管理人
B-Bはごく普通の管理人である。毎日迷った人を導き、毎日目を光らせる、齢∞の管理人である。今日も今日とて、無謀なアセンションを試みる残念な人を窘めた後、行きつけのコンビニで単1電池を買って闇に紛れようとしていた―――のだが。
キュキュキュ!!キ――――イイイイイイイ!!!
ドガ――――――――――――ん!!ぐわしゃぁああ!!ぶちゅ。
真っ白な空間。B-Bの魂と、女神が対面している。
「B-Bさん、あなたは気の毒ですが人生を終えてしまいました。転生してもらいます。」
「はあ。」
「あなたにはチートをお一つ差し上げます。ステータスをご確認ください。」
B-B/んふぃjrんxdにおxcんしcんczぉわいs(∞)
レベルなし
称号:転生者?
保有スキル:いfりjfmcxこcsぢfhsdhdじsd
HP:∞
MP:∞
「というわけで、いきなり草原に放り出されたものの、ここにいていいものかどうか。」
べよん、べよん。
水色の、ぶよぶよした丸い塊が管理人の前に現れた!
「スライムね。」
うろたえない、管理人。
「いろいろと無理があるなあ…大丈夫?」
スライムは、今にも襲い掛かろうとしている!
「いろいろと問題ありだな…元に戻るしかない。」
スライムは、抵抗しない管理人をそのまま素直に捕食した。
「ふむ、これでいい。」
管理人は時間を巻き戻されて、コンビニ入り口前に立っていた。コンビニ前で立ち止まる前に、ちょっとだけ時空がゆがんだのだが、それは確認済みだ。

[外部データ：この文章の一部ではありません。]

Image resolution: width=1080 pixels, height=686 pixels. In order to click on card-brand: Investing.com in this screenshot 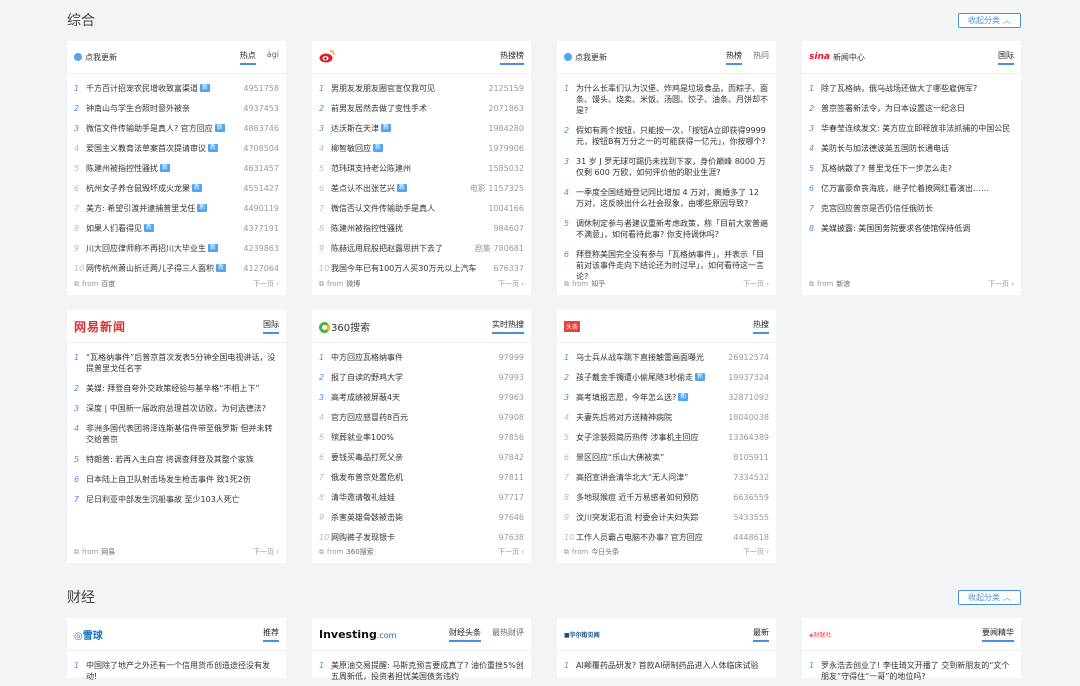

管理人はコンビニで単1電池を買って闇に紛れた。闇に紛れる前、コンビニの前で車の暴走事故が発生していた。
「遊び過ぎだよ…。」
管理人は、迷い込んだ人をきっちり元の場所に返し続けていたのですが、このところのスピリチュアルブームで帰るのを拒む人たちが頻発してしまって心底辟易したため、管理人を増やすことを提案したのですがけんもほろろに却下されてしまい、少々腹立たしいものの仕方ないかと思って今も管理人を続けているという事です。